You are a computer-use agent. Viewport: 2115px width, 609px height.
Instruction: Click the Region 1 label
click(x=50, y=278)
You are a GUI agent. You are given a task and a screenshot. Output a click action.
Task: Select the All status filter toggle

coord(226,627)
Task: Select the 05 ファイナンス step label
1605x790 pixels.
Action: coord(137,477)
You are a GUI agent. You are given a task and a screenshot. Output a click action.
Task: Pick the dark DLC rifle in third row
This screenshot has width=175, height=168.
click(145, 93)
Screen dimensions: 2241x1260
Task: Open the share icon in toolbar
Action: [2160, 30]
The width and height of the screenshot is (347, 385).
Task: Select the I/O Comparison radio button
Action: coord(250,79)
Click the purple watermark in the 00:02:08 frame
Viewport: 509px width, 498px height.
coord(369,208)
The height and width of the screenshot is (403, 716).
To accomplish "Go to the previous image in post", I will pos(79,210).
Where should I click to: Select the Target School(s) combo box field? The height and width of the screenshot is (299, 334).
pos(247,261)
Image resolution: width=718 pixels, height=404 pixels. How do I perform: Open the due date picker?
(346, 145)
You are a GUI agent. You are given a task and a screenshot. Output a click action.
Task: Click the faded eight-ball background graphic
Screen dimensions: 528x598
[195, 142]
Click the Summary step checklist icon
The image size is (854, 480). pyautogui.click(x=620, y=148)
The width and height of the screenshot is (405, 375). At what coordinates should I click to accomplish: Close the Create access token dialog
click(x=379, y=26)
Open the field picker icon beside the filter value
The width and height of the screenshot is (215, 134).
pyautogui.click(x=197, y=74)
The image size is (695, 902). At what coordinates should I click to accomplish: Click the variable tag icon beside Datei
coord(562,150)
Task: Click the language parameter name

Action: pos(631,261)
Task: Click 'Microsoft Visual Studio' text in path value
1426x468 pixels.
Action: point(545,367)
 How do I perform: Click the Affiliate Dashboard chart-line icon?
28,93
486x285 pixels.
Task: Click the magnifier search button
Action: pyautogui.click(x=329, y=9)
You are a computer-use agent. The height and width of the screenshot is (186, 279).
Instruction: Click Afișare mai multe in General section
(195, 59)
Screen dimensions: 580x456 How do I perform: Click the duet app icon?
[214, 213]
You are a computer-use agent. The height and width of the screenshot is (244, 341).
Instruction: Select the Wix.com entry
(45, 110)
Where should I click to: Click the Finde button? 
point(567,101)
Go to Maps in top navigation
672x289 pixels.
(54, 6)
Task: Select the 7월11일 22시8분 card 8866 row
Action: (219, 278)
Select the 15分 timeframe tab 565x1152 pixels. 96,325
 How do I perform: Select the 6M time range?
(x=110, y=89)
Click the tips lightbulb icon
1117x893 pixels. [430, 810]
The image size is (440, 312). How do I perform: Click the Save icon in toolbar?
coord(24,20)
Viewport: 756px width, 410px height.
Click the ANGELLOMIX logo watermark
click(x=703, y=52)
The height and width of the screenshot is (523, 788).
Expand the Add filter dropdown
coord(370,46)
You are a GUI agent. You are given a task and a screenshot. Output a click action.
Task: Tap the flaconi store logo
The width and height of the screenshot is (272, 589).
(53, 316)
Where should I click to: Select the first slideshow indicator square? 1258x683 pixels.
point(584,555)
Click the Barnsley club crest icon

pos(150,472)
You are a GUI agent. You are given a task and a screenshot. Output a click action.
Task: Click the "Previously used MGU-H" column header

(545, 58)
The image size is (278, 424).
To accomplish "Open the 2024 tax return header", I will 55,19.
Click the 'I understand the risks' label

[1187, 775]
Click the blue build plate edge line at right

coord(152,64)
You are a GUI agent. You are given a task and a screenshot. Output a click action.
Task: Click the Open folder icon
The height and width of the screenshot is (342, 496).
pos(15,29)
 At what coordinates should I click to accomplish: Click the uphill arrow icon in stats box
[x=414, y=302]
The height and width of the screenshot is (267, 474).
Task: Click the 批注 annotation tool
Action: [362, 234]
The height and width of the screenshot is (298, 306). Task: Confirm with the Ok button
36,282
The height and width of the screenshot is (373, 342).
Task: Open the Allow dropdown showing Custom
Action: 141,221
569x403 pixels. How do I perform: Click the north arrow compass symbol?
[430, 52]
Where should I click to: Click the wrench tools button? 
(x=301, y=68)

------------------------------

Copy exactly the stretch of data above from the line with "Task: Click 'Microsoft" through the line with "is (244, 341).", and omit all other lines.

Exercise result:
Task: Click 'Microsoft Visual Studio' text in path value
1426x468 pixels.
Action: point(545,367)
 How do I perform: Click the Affiliate Dashboard chart-line icon?
28,93
486x285 pixels.
Task: Click the magnifier search button
Action: pyautogui.click(x=329, y=9)
You are a computer-use agent. The height and width of the screenshot is (186, 279).
Instruction: Click Afișare mai multe in General section
(195, 59)
Screen dimensions: 580x456 How do I perform: Click the duet app icon?
[214, 213]
You are a computer-use agent. The height and width of the screenshot is (244, 341).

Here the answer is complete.